* **AVAILABLE DATA**:

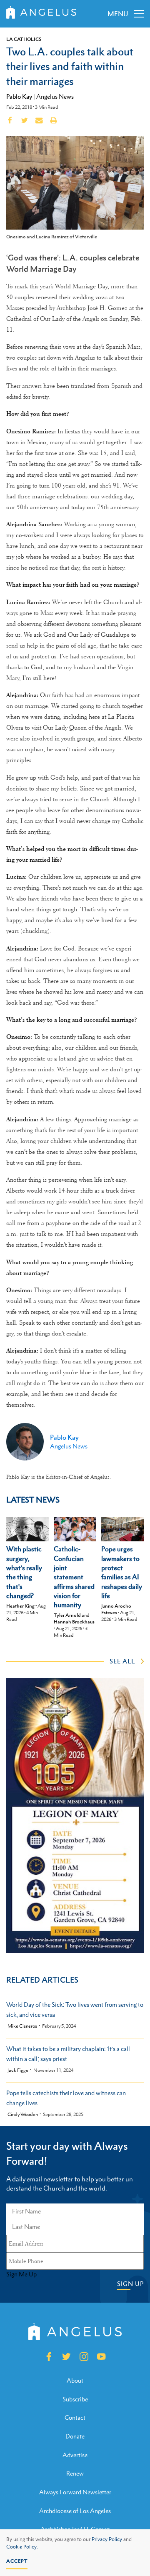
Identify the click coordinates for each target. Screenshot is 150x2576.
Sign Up (130, 2283)
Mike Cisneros (22, 2026)
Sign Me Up (21, 2274)
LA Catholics (23, 39)
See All (122, 1661)
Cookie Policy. (22, 2546)
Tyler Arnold (67, 1615)
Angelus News (55, 96)
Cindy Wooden (23, 2114)
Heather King (20, 1606)
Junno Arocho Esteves (116, 1609)
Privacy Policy (107, 2539)
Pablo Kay (19, 96)
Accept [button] (17, 2561)
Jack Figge (18, 2070)
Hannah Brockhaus (74, 1622)
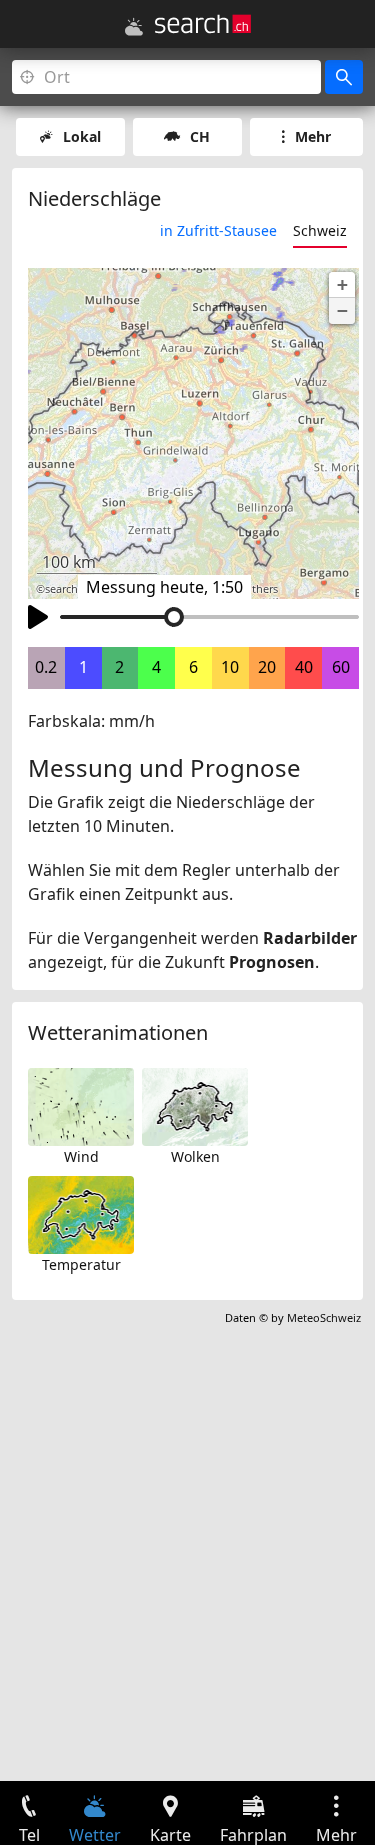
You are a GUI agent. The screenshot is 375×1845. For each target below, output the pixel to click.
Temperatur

* **ASSIGNED TASK**:
Begin at the line containing "LA Catholics (23, 39)" and stop at the last line of the data. Repeat only those lines, exactly, and leave out the pictures.

* **RESULT FOR THIS TASK**:
LA Catholics (23, 39)
See All (122, 1661)
Cookie Policy. (22, 2546)
Tyler Arnold (67, 1615)
Angelus News (55, 96)
Cindy Wooden (23, 2114)
Heather King (20, 1606)
Junno Arocho Esteves (116, 1609)
Privacy Policy (107, 2539)
Pablo Kay (19, 96)
Accept [button] (17, 2561)
Jack Figge (18, 2070)
Hannah Brockhaus (74, 1622)
You are a GUI agent. The screenshot is 375×1845. For each target below, output the pixel to click.
Temperatur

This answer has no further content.